Whale holdings display that the large-scale selling is decelerating, which indicates the initial signs of the possible re-accumulation period on the Bitcoin market.
The presence of stablecoin reserves and a balanced future is a sign of renewed purchasing power, which backs the attempt by Bitcoin to create a short-term market bottom.
Bitcoin’s recent downturn appears to be losing momentum as whale selling pressure starts to ease, signaling possible market stabilization after weeks of decline. On-chain data now suggests that the market may be entering an early recovery phase.
Fading Sell Pressure Signals a Potential Bottom Formation
According to CryptosRus, the latest on-chain indicators point to a reduction in selling activity across both futures and spot markets. The 90-day Futures CVD metric shows that aggressive taker-sell pressure is subsiding, suggesting that forced liquidations and short-driven moves are slowing. This trend indicates that the intense selling activity which fueled Bitcoin’s recent pullback may be stabilizing.
Spot CVD data remains slightly negative, meaning some holders are still exiting positions. However, the pace has noticeably slowed compared to earlier declines. The Stablecoin Supply Ratio, another closely monitored indicator, has also returned to a zone that historically marked the start of recovery phases in this cycle.

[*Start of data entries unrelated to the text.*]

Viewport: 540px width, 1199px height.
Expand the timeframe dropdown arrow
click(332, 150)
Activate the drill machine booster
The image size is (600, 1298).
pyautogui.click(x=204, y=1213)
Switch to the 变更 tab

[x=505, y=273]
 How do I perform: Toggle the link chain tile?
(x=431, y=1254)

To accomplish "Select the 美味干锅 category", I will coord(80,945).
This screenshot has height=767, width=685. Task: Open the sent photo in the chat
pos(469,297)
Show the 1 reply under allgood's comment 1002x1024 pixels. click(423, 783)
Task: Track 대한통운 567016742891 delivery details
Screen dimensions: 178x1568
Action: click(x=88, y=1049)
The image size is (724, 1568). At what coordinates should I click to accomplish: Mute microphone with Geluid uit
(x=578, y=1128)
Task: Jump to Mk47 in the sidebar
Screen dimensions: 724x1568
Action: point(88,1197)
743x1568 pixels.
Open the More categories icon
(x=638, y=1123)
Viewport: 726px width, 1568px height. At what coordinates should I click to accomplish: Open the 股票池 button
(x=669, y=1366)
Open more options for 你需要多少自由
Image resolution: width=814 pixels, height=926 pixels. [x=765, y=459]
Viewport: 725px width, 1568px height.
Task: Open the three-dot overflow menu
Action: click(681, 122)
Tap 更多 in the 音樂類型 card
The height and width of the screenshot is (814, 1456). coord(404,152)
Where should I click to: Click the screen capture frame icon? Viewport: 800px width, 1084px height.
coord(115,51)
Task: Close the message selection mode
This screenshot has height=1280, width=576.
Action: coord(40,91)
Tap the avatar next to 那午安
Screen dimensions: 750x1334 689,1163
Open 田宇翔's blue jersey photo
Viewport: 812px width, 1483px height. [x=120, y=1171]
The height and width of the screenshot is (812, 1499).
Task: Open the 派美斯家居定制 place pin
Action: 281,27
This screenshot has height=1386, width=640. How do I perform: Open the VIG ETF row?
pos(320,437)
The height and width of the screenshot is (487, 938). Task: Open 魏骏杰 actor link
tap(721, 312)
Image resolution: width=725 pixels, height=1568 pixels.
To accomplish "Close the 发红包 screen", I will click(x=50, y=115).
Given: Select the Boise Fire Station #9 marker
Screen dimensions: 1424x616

The aSOPR metric hovering near 1.0 reflects that most coins are being sold around their cost basis rather than at steep losses. This indicates the absence of panic-driven selling behavior. With leverage flushed out and retail participation subdued, conditions appear similar to early bottoming stages seen in previous market cycles.
Whale Activity Suggests Selling Exhaustion Developing
Data shared by burakkesmeci supports the observation that whale selling pressure may be nearing exhaustion. The 30-day percentage change in whale Bitcoin holdings has shown persistent negative values, meaning large holders have been distributing their assets. This has exerted steady pressure on the market throughout September 2025.

Source: burakkesmeci
The decline in whale balances—illustrated by the red zone on recent charts—points to continuous selling over the past month. Yet, recent movements suggest this wave of distribution is beginning to slow. The narrowing purple area on the indicator shows a gradual recovery from negative levels, implying reduced selling momentum among large holders.
In early October, the trend became more striking, as whales significantly decreased their net selling. This may also mark the beginning of a re-accumulation phase that always precedes short-run recoveries in the market. Historically, such moderation in selling has been accompanied by price stabilization and gradual sentiment improvement.
Market Dynamics Reflect Growing Stability and Cautious Optimism
Current market conditions indicate a shift from heavy liquidation to cautious accumulation. Futures positions are showing signs of balance, and open interest appears to be stabilizing after extensive deleveraging. This combination often precedes the formation of a short-term base before new directional movement.
Retail traders remain hesitant, maintaining moderate participation levels, while stablecoin reserves on exchanges suggest growing potential buying power. The combination of easing Whale Selling Pressure and rising stablecoin availability may set the stage for a renewed market, at least once sentiment improves.
Ultimate outlook is still unclear, but overall on-chain data suggests that the period of aggressive selling may soon close as well. If the situation continues and buying momentum continues to increase, Bitcoin may start to carve out a stronger basis for recovery in the coming sessions.